Killer Workout (1986)
Prolific Grade-D genre director/writer David Prior’s 1986 schlock-fest, Killer Workout, is a difficult film to rate. That’s because much of the time, it is bad enough to be fun, but about as often, it's just painfully bad. However, it still holds an attraction, not completely unlike gazing in fascination at an animal carcass while hiking, that might interest fans with a quirky taste for bad films.
Prior didn’t have much of a story to tell here, but of course, a story isn’t the point. Killer Workout is a fairly pure exploitation flick, having more in common with pornography than anything you learn in film school. This film exists for two reasons: (1) to show a series of moderately inventive slaughter sequences (the traditional goal of horror exploitation flicks), and (2) to cash in on the Aerobics craze of the mid to late 80’s with lots of shots of "Aerobics cheesecake" (Not to be patronizing, but "T&A" for those of you who think I’m talking about desserts). Killer Workout augments these two aspirations, which it realizes by non-creatively alternating them at about five minutes a pop for most of the film, with a stock serial killer mystery plot and some really, really bad disco music, performed by those artists who used to do big hits on K-Tel records, hoping you wouldn’t realize that they weren’t the original artists.

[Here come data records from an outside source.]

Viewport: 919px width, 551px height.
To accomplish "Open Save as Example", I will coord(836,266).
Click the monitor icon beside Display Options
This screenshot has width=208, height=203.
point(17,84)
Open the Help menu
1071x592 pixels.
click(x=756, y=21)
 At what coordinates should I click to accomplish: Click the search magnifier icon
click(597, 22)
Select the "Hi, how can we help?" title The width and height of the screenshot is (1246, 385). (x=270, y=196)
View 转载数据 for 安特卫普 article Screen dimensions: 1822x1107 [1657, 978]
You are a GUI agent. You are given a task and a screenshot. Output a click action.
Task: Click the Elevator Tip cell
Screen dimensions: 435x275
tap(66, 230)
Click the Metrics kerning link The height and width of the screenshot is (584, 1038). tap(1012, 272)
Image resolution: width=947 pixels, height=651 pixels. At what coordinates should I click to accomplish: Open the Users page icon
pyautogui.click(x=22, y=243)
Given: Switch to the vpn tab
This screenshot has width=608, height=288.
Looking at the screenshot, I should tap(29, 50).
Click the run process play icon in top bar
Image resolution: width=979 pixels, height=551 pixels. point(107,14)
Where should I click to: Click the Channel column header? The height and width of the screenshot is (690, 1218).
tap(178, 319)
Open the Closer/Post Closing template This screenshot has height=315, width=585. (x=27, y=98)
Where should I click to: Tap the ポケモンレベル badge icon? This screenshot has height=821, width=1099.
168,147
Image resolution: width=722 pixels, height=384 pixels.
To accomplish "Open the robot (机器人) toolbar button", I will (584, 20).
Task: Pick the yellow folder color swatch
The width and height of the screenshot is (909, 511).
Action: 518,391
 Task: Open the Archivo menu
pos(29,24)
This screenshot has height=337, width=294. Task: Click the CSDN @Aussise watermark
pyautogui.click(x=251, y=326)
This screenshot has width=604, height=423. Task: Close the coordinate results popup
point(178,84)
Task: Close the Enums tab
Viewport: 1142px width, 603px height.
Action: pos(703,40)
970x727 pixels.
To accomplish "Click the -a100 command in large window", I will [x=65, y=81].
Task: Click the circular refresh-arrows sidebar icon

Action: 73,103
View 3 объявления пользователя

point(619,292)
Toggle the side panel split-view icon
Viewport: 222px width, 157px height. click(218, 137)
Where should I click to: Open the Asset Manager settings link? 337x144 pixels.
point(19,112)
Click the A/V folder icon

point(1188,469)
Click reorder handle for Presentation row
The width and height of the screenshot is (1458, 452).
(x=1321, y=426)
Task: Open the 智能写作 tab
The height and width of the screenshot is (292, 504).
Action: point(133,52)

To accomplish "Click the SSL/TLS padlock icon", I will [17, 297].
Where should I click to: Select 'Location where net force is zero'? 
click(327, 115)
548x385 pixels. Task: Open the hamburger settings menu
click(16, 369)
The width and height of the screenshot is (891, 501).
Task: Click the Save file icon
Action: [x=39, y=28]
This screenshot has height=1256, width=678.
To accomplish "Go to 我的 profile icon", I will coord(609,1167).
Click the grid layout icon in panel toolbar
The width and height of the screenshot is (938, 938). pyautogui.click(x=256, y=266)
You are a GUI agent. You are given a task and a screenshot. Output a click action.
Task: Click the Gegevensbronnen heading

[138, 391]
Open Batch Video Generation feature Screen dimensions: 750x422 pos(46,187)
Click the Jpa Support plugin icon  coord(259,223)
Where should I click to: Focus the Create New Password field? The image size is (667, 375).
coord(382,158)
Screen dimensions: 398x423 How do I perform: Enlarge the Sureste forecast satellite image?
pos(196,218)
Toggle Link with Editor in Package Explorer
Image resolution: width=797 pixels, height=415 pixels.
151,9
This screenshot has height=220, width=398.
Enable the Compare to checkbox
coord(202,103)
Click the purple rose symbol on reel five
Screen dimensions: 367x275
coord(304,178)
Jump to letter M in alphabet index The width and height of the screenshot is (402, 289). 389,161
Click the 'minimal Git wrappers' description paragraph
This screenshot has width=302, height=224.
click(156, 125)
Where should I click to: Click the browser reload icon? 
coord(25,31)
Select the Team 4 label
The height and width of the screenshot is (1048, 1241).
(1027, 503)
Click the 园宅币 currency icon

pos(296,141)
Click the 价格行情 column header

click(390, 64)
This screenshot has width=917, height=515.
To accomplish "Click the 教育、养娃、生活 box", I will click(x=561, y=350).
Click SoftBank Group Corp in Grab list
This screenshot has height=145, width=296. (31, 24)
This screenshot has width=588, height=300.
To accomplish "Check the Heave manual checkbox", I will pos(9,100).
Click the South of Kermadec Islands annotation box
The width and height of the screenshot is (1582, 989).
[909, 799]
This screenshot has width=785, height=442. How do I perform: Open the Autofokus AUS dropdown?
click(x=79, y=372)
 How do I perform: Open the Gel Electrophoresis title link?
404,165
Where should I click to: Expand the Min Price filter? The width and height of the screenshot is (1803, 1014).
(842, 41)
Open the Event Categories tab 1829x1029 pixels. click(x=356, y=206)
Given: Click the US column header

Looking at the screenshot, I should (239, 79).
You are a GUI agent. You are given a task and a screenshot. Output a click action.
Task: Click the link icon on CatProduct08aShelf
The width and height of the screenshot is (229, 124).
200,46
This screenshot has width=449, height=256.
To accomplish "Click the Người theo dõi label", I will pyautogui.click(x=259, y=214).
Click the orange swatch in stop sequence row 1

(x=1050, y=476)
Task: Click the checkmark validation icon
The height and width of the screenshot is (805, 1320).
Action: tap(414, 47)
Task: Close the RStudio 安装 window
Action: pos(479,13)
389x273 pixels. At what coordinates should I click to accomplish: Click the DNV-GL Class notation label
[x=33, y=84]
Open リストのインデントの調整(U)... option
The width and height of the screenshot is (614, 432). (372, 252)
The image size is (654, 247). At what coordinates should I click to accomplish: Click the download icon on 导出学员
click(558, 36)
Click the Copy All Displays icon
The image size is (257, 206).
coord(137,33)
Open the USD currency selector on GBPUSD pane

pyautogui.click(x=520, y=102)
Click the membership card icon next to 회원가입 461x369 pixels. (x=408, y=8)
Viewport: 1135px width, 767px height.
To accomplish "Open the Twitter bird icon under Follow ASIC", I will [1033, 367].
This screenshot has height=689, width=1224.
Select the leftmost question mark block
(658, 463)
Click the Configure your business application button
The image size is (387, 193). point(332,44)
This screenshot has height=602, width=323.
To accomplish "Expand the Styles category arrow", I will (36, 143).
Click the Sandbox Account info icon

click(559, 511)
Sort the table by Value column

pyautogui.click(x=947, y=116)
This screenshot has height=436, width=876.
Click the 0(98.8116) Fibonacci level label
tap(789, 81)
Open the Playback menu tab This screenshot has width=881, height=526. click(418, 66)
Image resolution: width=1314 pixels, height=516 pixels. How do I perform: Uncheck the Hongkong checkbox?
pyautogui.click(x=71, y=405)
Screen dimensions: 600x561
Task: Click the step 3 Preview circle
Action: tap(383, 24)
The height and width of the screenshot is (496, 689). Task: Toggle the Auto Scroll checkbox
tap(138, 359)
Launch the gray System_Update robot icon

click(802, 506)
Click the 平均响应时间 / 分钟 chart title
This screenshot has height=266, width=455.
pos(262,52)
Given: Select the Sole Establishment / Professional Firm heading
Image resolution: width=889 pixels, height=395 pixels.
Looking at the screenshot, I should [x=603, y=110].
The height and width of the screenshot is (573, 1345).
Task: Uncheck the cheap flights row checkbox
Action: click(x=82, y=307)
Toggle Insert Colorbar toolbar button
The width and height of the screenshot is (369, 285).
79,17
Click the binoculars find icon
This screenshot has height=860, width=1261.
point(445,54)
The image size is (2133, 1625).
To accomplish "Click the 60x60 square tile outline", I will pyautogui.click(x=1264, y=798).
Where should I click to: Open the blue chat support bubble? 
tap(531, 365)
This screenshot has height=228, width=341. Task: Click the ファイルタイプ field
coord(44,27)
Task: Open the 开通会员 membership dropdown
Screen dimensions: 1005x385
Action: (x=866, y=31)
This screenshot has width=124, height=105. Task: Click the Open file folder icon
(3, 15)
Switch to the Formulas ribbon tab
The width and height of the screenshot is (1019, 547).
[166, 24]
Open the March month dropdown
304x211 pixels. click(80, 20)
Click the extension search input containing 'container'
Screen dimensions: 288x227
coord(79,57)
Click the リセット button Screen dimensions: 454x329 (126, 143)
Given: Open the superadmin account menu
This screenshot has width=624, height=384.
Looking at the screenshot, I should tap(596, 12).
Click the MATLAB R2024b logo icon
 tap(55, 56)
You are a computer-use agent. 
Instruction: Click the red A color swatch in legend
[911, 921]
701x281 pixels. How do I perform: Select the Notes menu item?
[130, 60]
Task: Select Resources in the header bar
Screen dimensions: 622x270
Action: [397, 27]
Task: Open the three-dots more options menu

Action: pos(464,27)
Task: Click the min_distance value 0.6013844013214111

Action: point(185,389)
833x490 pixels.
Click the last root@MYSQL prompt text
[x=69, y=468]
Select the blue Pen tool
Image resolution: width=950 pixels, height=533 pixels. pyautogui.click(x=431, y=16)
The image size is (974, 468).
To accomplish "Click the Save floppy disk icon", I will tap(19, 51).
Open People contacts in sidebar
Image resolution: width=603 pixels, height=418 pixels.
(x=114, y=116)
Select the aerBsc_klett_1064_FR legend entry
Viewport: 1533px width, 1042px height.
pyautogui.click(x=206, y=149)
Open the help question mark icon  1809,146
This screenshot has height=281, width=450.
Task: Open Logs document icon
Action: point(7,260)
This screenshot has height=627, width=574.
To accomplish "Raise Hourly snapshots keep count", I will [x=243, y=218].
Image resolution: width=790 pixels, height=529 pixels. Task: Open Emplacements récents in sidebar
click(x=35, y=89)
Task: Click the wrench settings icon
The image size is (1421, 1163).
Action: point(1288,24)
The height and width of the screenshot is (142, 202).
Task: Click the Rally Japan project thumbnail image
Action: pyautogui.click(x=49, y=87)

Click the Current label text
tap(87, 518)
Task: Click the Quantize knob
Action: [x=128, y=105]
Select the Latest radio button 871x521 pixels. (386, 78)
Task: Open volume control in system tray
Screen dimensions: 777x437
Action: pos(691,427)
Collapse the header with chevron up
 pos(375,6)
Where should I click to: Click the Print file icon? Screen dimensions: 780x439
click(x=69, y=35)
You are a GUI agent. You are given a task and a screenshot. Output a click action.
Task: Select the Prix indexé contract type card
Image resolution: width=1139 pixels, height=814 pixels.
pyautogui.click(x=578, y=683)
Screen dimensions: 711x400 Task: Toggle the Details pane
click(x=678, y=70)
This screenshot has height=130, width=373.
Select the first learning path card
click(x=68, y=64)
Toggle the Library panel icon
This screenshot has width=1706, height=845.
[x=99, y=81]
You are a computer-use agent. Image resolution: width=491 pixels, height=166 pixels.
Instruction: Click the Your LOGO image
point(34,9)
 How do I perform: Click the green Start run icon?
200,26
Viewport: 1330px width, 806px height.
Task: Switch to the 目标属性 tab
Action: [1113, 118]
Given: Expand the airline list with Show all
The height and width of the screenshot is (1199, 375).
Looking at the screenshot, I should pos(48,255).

Rather than analyzing this film ad infinitum, though, since it certainly doesn’t call for it, I’d just like to mention a few details that I found particularly amusing. If you haven’t seen it, these will help you decide whether it’s worth the bother. If you have, maybe I’ll bring back a chuckle or two:
- This film contains probably the worst Psycho shower scene rip-off ever filmed.
- It also contains probably the most ridiculous resident stalker weapon of choice in any film that’s not specifically a comedy.
- There’s an incredibly long fight scene between two guys who can’t fight.
- No matter how many bodies turn up, everyone still keeps doing aerobics -- they never close the gym.
- No matter how many bodies turn up, there’s still only one police officer on the case.
- The guy playing the police officer is so bad that he makes an actor who reads a script in monotone sound like Al Pacino in comparison.
- One character actually tries to stop a car speeding towards him with a handgun.
- A highlight of one scene is three gym members spray painting "Aerobicide" and "Death Spa" on the gym’s front window.
- How many people have a hard-wired telephone in their garden?
- Incredibly, Prior manages to make one scene almost good! That’s the long chase sequence through the construction site. It’s a great set, and for the most part, he shoots it right.
But probably the most surprising thing, in retrospect, is that not only has Prior had a long, fruitful career, but almost every member of the principle cast went on to make additional films -- at least until the start of the 90s, when the market for bad horror on videotape bottomed out (was it simply the novelty of being able to buy videos at a reasonable price that caused no one to notice how terrible these flicks were at the time?)
Exploitation films can go any way-from good, solid films, to simply awful, to awful but funny. Killer Workout never approaches the "good, solid" category, and too often is just plain awful. But it’s entertaining enough, and provides a good dose of shameless, tacky, extremely soft-core porn if you’re into that sort of thing, that it’s worth your while if you’re a connoisseur of bad films. Definitely not recommended for feminists.